Originally the project began as Georgiou was thinking about London as a city of migration, the ‘last stop’ not only for immigrants but also for people from across the UK. A city of dreams and possibilities; but as we all know, these dreams are not so easily realized. As the project evolved, he became more interested in trying to express the experience of the city, how we move through it, share it, coexist as a diverse group of peoples and cultures. The part that seems the most considered is the little soap operas we see everyday in public space, those encounters we witness and perceive as fictions. It’s a little like when we drive pass an accident on the highway: we glimpse the crashed car and imagine the rest.

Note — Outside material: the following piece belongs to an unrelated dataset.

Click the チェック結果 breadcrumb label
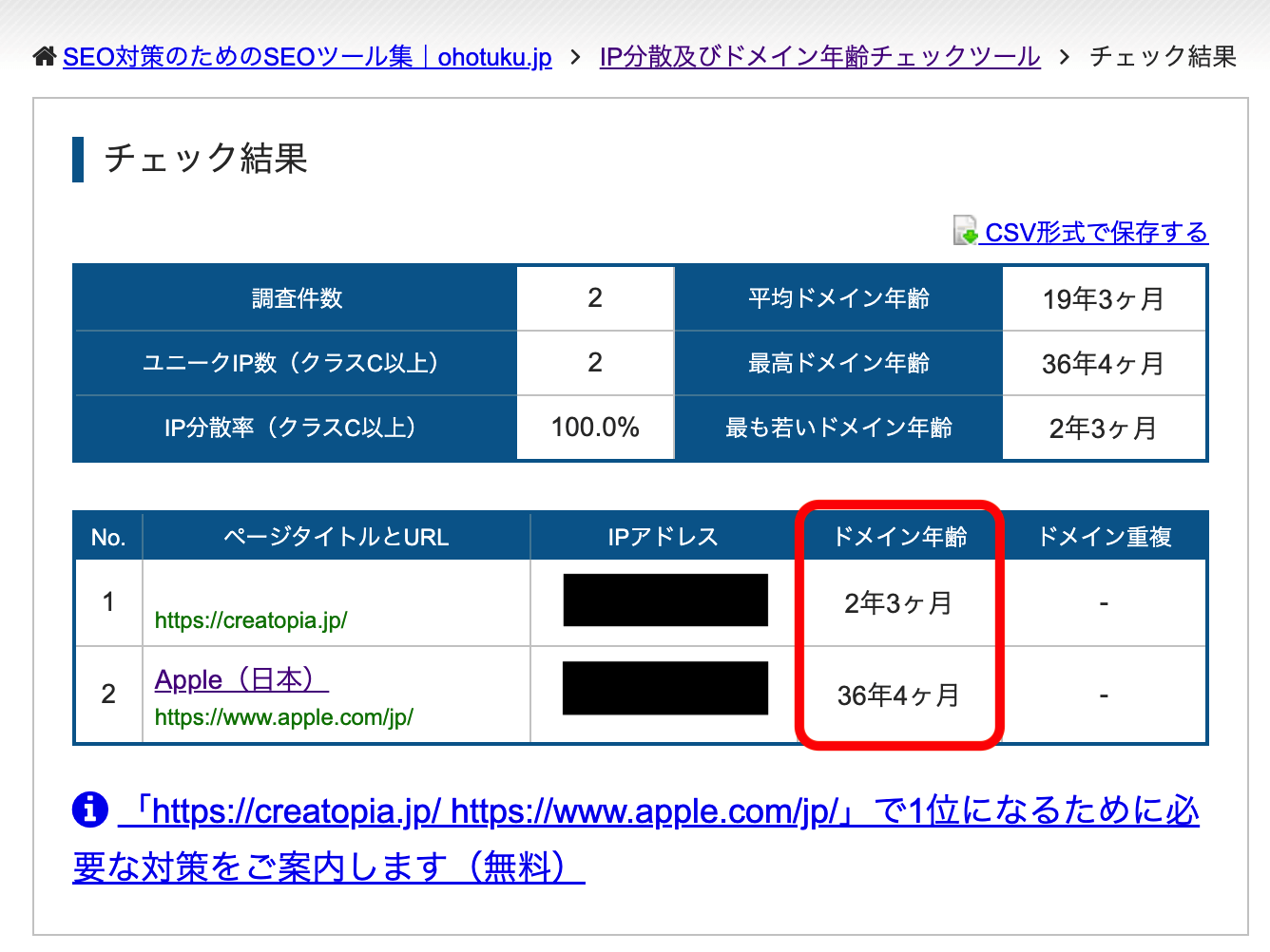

How we perceive is important element in the work. The design of the book is what holds together the whole concept of the work and relates to the actual experience of moving through a city. The essence of the project is that you might take the same route everyday but what you see, the ebb and flow on the street takes on a random nature. To capture this flow, the concertina layout of the book allows the feel of a bus trip, but more importantly it gives the viewer the opportunity to create their own journeys by spreading the book out and combining different images together. This moves the book away from an author-led linear narrative to one of multiple possibilities.

John Baldessari

This photo series documents John Baldessari’s repeated attempts at throwing balls in the air, hoping they form a straight line. Baldessari invented and pursued this seemingly meaningless challenge. These photographs demonstrate Baldessari’s interest in exploring the structure and limits of games and language. 

My response

Specification

My initial thoughts for variation and similarity are in relation to the everyday mundane activities such as travel. For example a set of images of people traveling to work, by bus, car, walking, cycling and then another set of images of people traveling home after work, by bus, car walking, cycling. Or perhaps to use these forms of travel as a way to observe people, something that I have done for many years is getting the bus, for around 6 years the bus was my main mode of transport, using it to travel to and from school everyday and then to go out on the weekends with my friends and then later on as my transport to work on the weekends. Throughout these years I began to have an interest in observing the world outside and on the bus from a sort of distance, there is many things that you notice and observe whilst travelling on the bus without being noticed, in a way the bus can make you invisible. With there being 24 bus routes that cover the island my idea is to take as many possible routes on the bus for example 10 routes that go in different directions which would cover the majority of the island linking to the title similarity, and to include the title variation into the images my idea was to to pick 4 different times of the day for example 7:00, 11:00, 16:00 and 20:00 to get a variation of atmosphere with lighting and hopefully a variation of the activities that are going on outside the bus.